We’ve witnessed a parade of Ashley and Wishek wrestling champions in the past two decades, so many it’s become almost routine. It’s anything but. Each medal is measured in years of blood, sweat and, yeah, tears. Some championship teams were steamrollers, some a matter of destiny, and others flat out miracles.
This year the South Border Mustangs have two more state champions to add to the mythological firmament. In successive weeks, track and field standout Faith Dockter, and golfer Emily St. Aubin recorded state championships.
Faith, a lithe junior, came into the State Class B Track Meet as the 16th seed and left as the new state javelin champion with a toss of 138 feet, 9 inches. Her season best going in was 115 feet. That’s more than clutch. It’s the whole transmission, V-8 engine, and drive shaft.
Then there’s Emily who recorded an unprecedented fourth-straight state golf title as a sophomore. Her first win came as a seventh grader. Even though she had to abandon an uncooperative driver early in favor of a hybrid iron, she won by eight strokes.
Golf’s a notoriously fickle game. You can hit it great, and get a bad bounce. You can carom off of a tree and get a birdie. A minute variation in your swing can spell disaster. Even after dominating golf for a few seasons as much as anyone can dominate golf, Tiger Woods decided he needed to fix his swing. It’s that kind of game. You don’t really play golf as much as survive it.
But the golf gods — and there certainly are golf gods — favor diligence. My daily commute takes me past the Ashley Country Club where I first saw Emily as a newborn, riding along in her father Jeremy’s golf cart. These days he’s the team coach. A few days before the state tournament, on a miserable gray, cold, drizzly morning, I spotted Emily on the course, as I often do, practicing her putting. She didn’t three-put the whole tournament.
As I scan back at the names I know in this column, there’s a parallel — character, which is inexorably entwined with hard work. They earned it.
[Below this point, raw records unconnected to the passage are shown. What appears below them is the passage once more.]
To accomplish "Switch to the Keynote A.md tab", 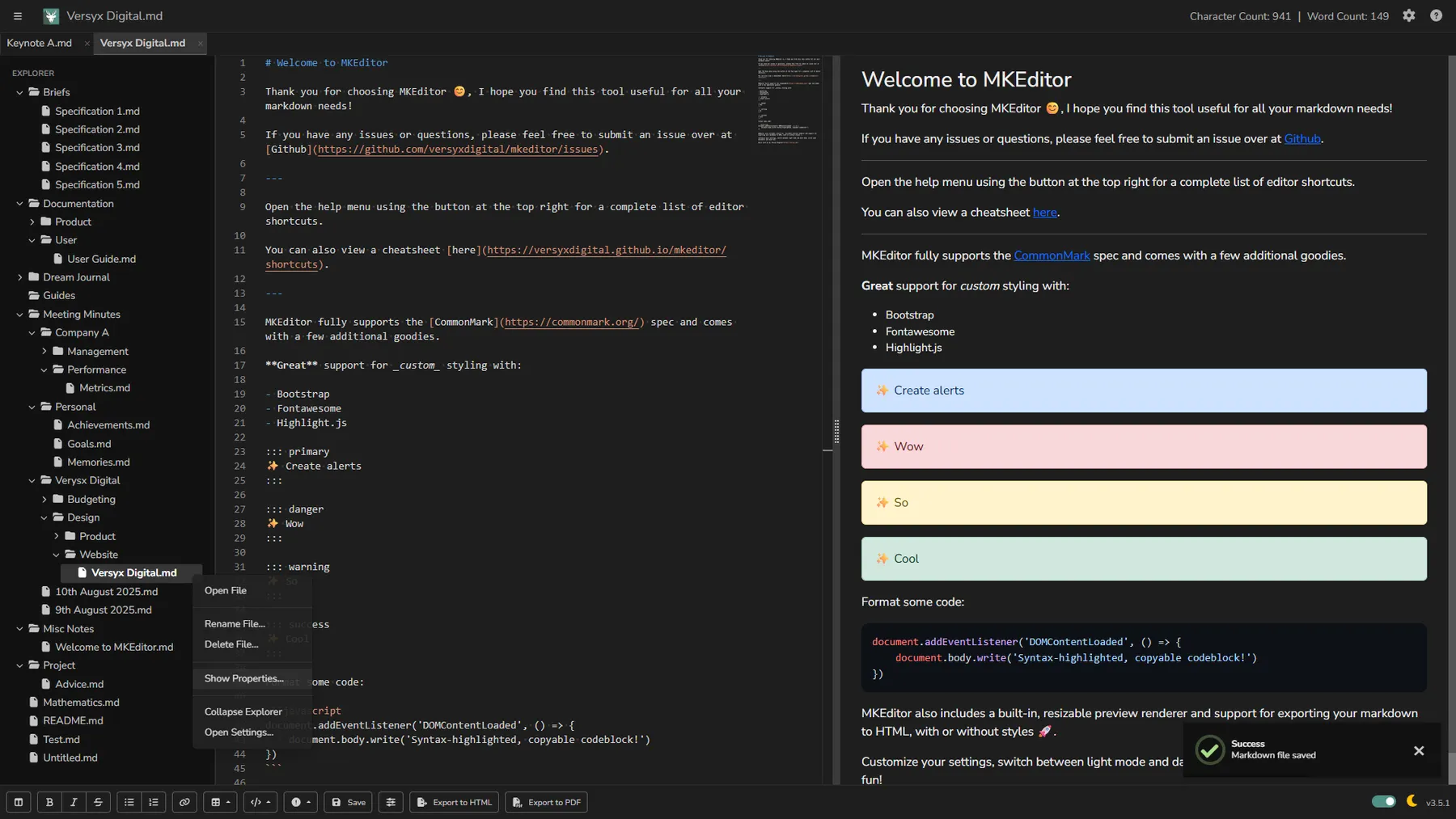I will (x=39, y=43).
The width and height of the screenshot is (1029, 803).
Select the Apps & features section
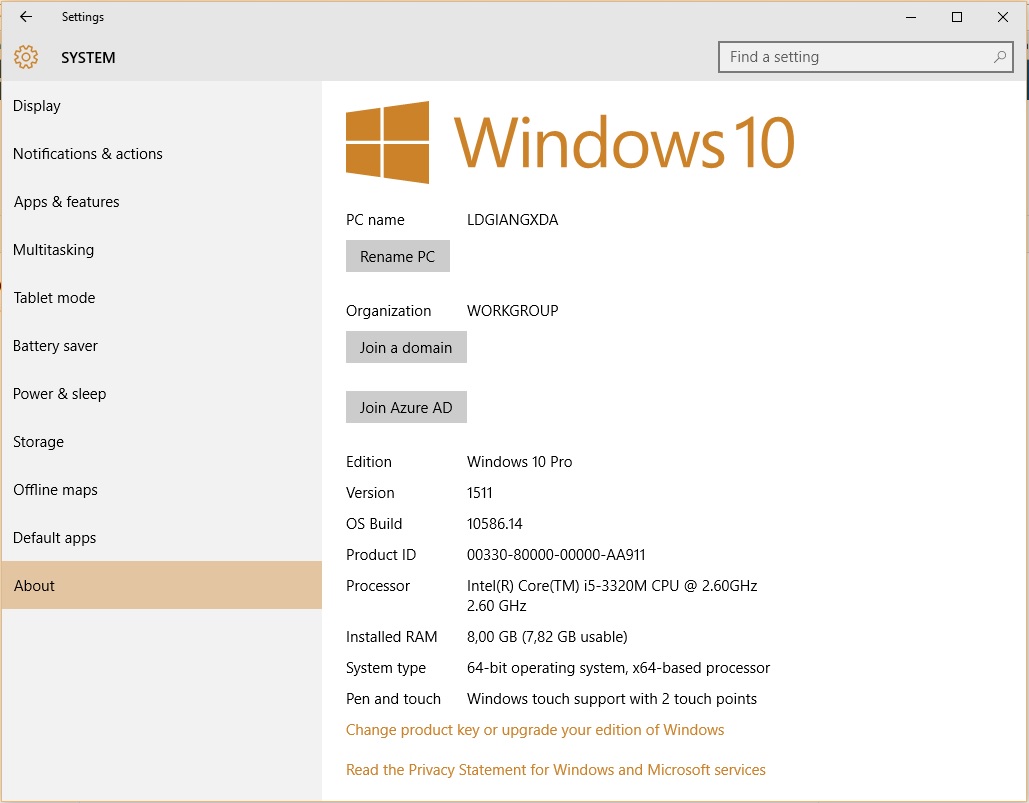click(66, 201)
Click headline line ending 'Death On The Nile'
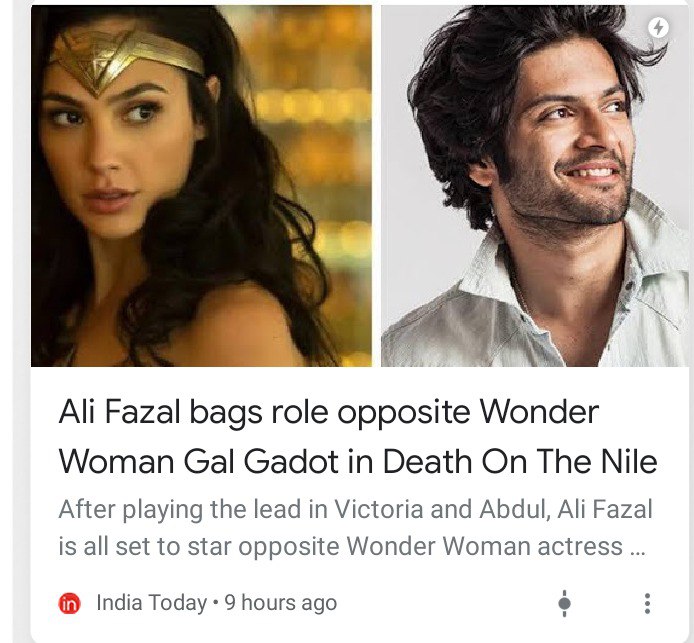 358,462
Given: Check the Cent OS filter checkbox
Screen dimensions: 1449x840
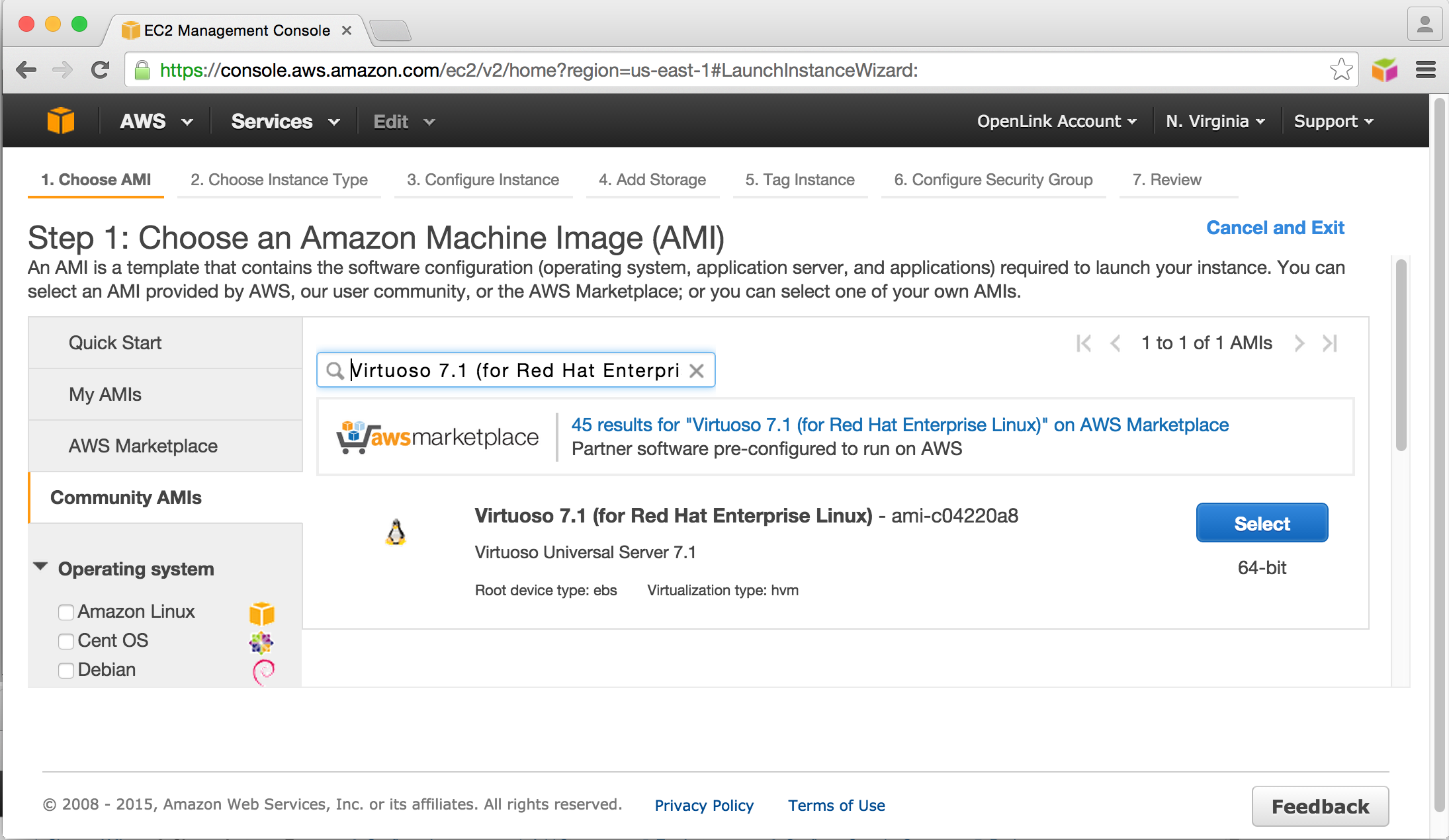Looking at the screenshot, I should pos(66,642).
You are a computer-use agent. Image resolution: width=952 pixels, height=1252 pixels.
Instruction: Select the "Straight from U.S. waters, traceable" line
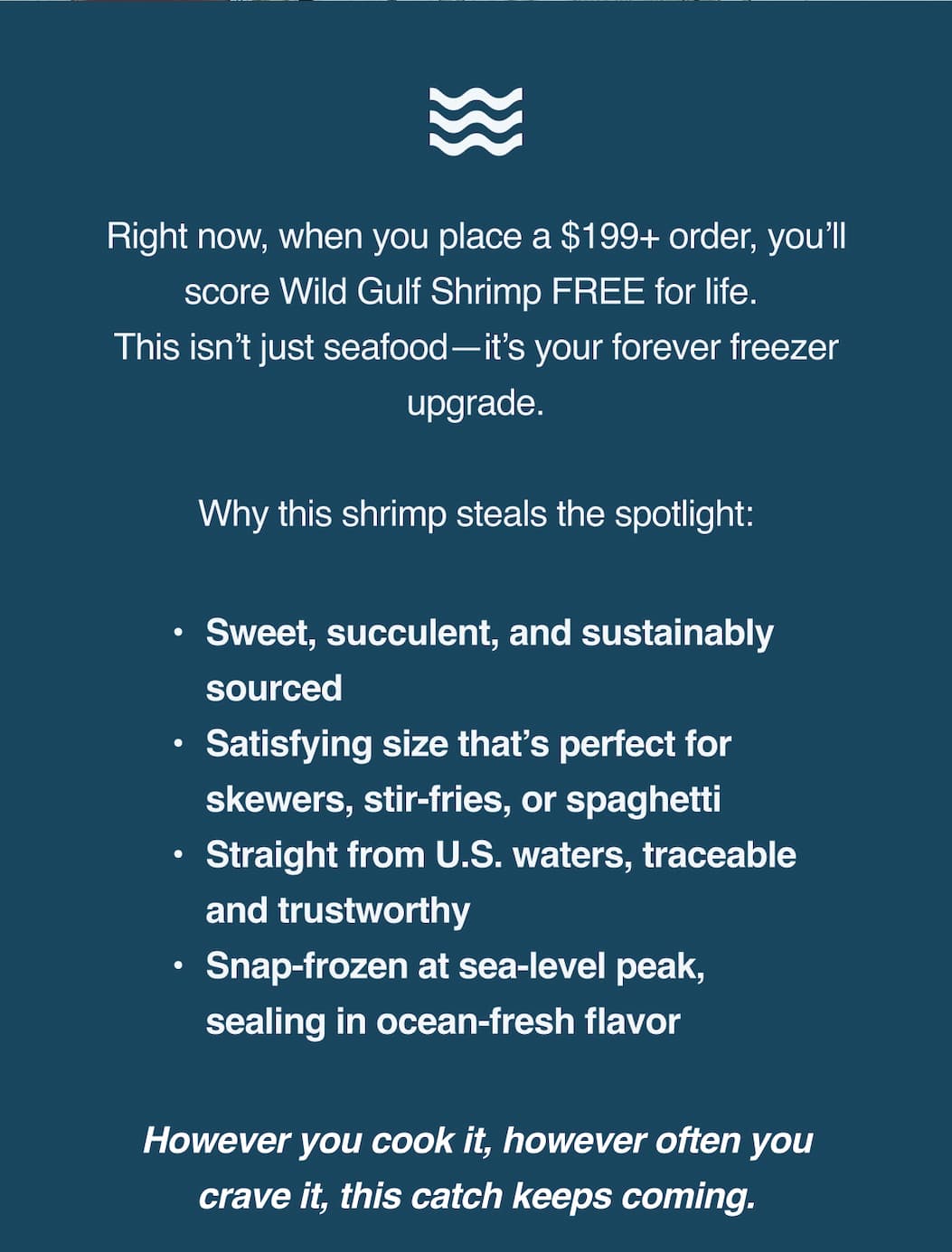[x=501, y=855]
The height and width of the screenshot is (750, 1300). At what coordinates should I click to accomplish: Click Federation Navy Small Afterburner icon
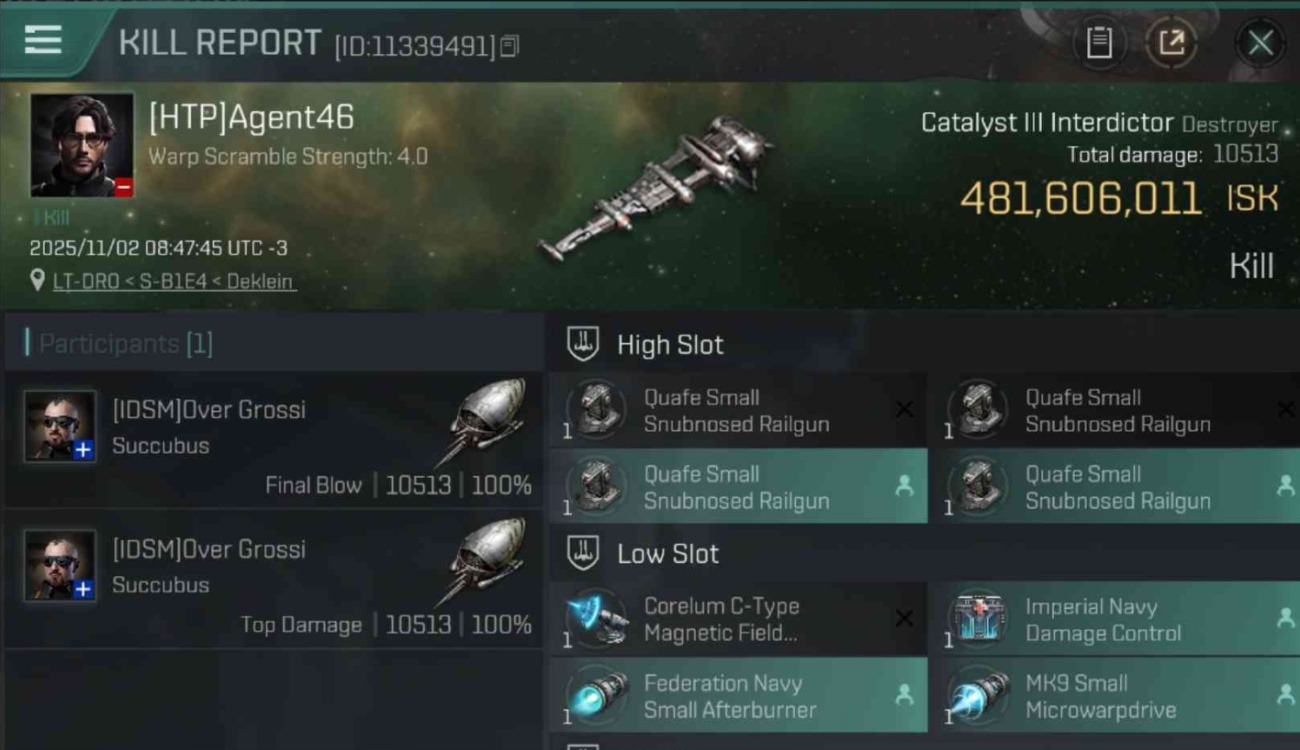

Every one of them.
In Hettinger, Ted Uecker, he of the diminutive stature and monolithic mouth, is still remembered as much for his colorful refereeing as his wizardry on the basketball court. Notably, he never recorded a rebound in his entire life.
Nor did he ever pass the ball. Not once. He sure as hell never dunked. He might have played a little defense if only to steal the ball so he could shoot. His instructions to his teammates were simple, “You big donkeys just get me the ball.” Despite a long list of shortcomings that have only grown with the years, he played big enough to get a tryout with the Minneapolis Lakers. Or was it the Celtics? It doesn’t matter. Any story about Teddy is going to involve lies. Mostly his. He must have been pretty good though, he made the North Dakota State Hall of Fame in 1990. He wasn’t so much inducted as indicted.
Then there was the late legend 6-foot-8 John Butterfield who led Hettinger to a 1957 championship and coached the Black Devils to a title in 1983 with another arrogant — he’ll say ‘confident’ — Ted Uecker at the helm. There were three Teds. So this one is technically Ted III or Ted Junior Junior. My father, a member of the Ashley Aces, often talked about how great John Butterfield was. John, in turn, spoke in tones of admiration for Ashley’s magnificent Otto Raile.
In Frederick, South Dakota, where I grew up, people revered the scrappy 1967 Vikings basketball team that finished third at state. Years later for an all-school reunion game, Danny Dosch, my pal Al-Cat’s brother, reprised his role as guard with a firm handle on the ball and a memorable bit of swagger.
Every season, my old coach Ken Pudwill would recount the lightning-crack sound of the tackle Jon Oschner put on a kid that was so loud it was heard in Cresbard. It’s unclear if the victim survived.